Problem requirements:
Pictures must not appear in the copy. Reproduce exactly, and only, the lines from the one with "Task: Click the Import menu item" through the end of the data below.

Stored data
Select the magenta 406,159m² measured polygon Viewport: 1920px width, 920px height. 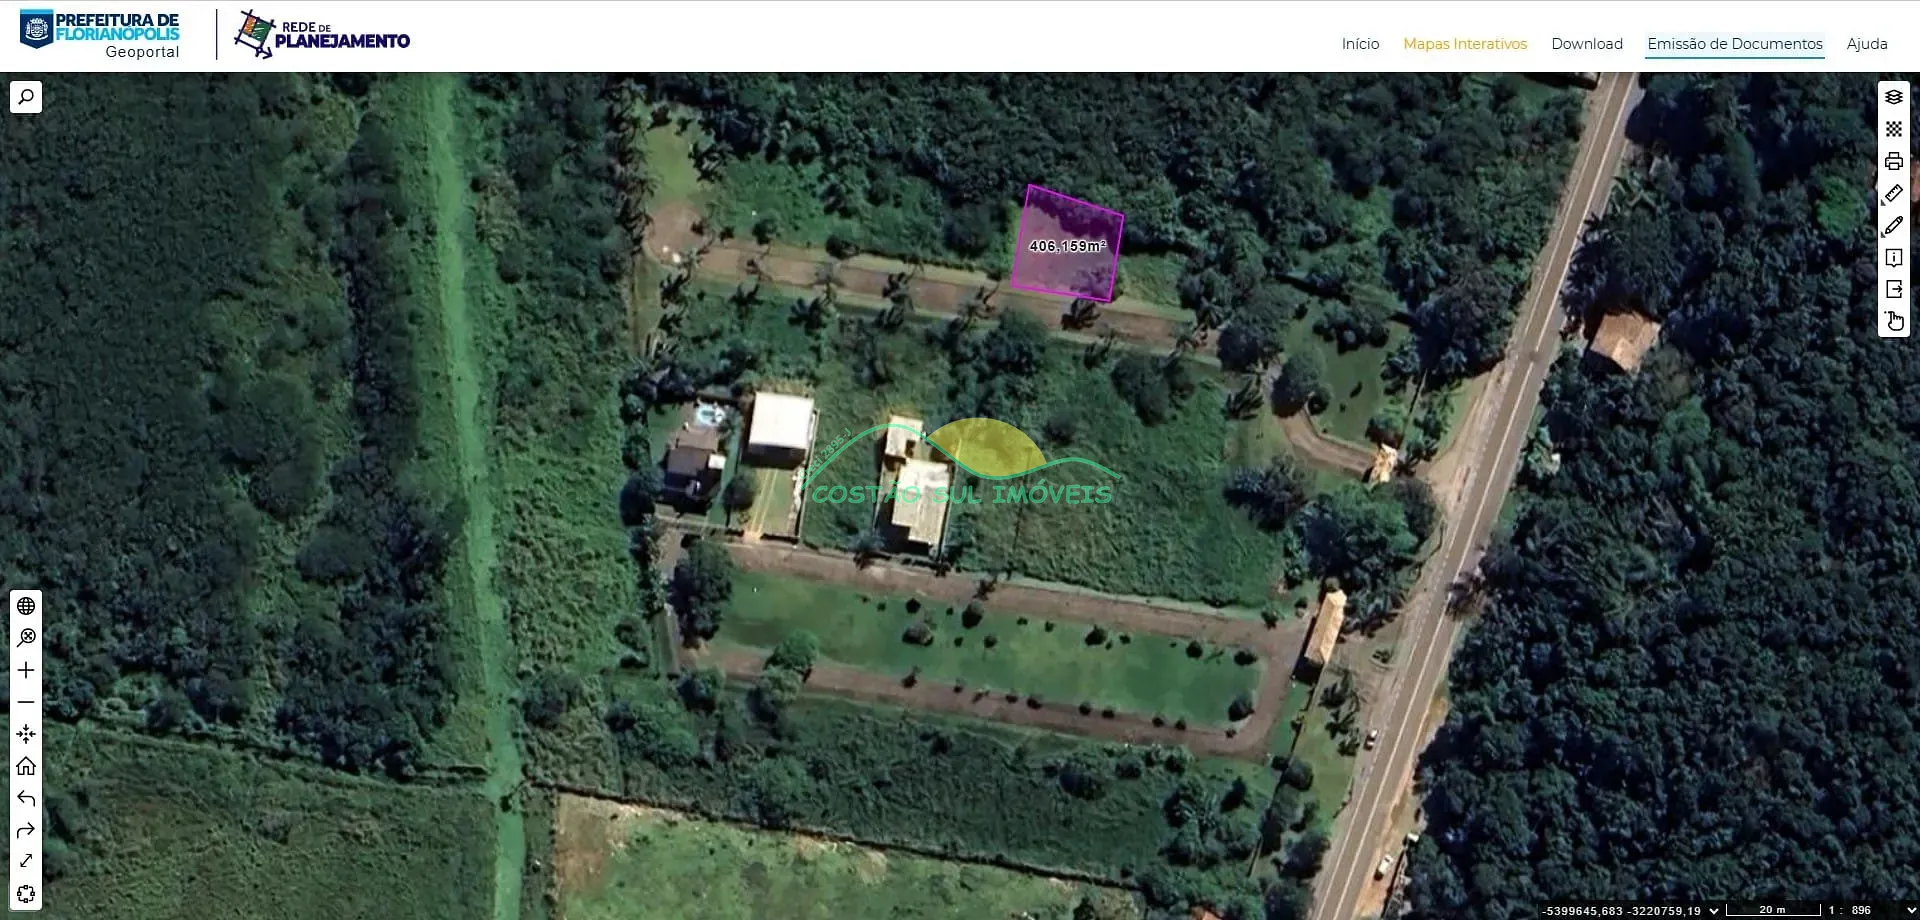click(1067, 243)
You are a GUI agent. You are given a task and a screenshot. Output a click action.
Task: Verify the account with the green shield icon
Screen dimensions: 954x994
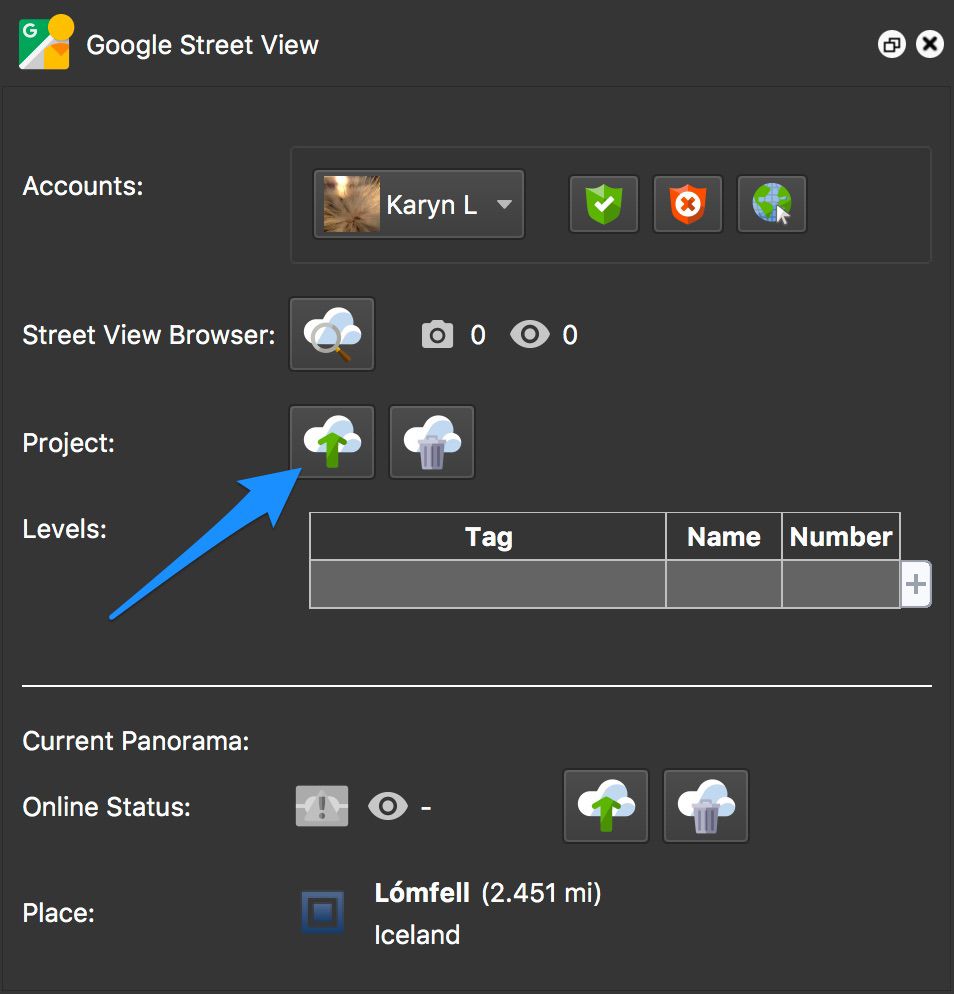pyautogui.click(x=602, y=204)
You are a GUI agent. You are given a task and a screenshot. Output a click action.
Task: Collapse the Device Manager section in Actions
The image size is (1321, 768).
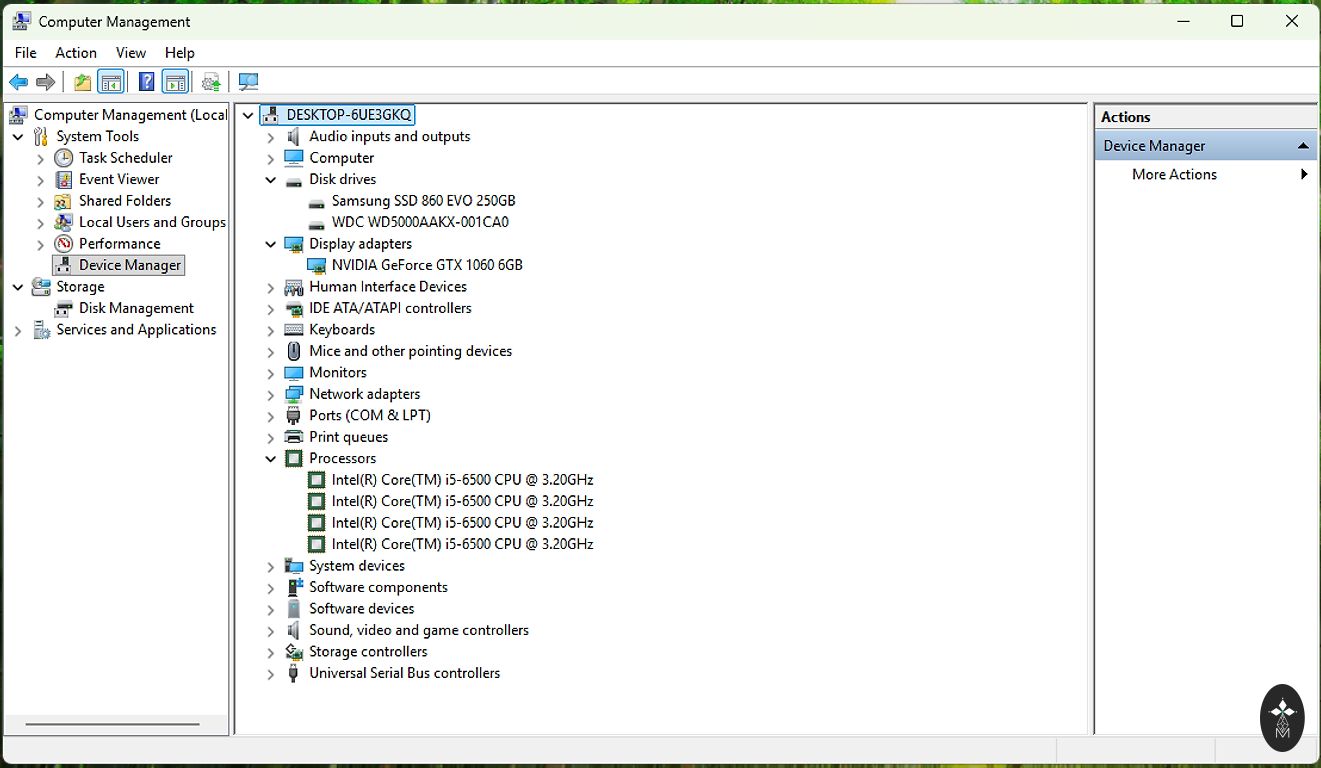(1302, 146)
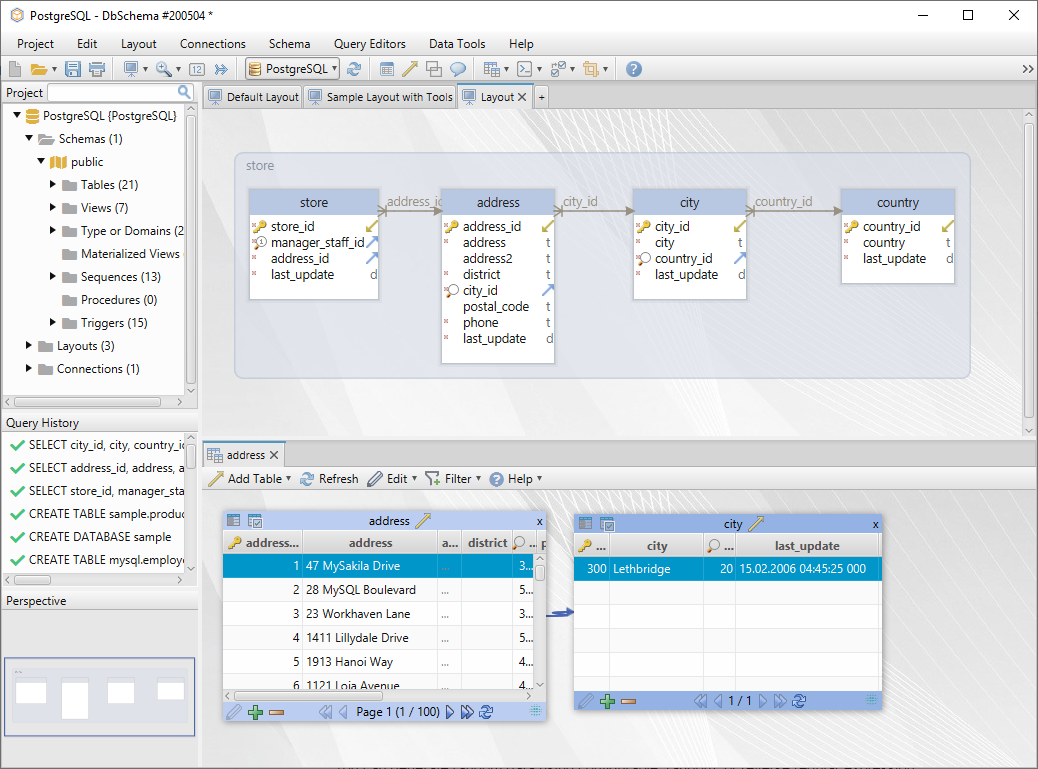Open the PostgreSQL connection dropdown
This screenshot has width=1038, height=769.
(293, 69)
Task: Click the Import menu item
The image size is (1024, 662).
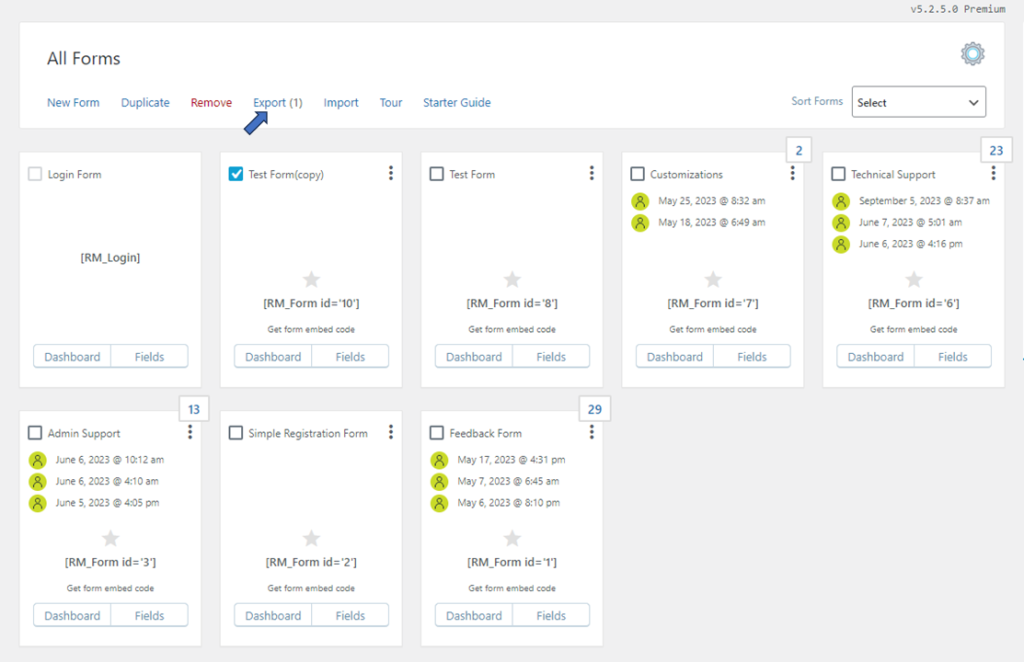Action: pos(341,102)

Completed exercise:
Task: Click the Import menu item
The image size is (1024, 662).
Action: pos(341,102)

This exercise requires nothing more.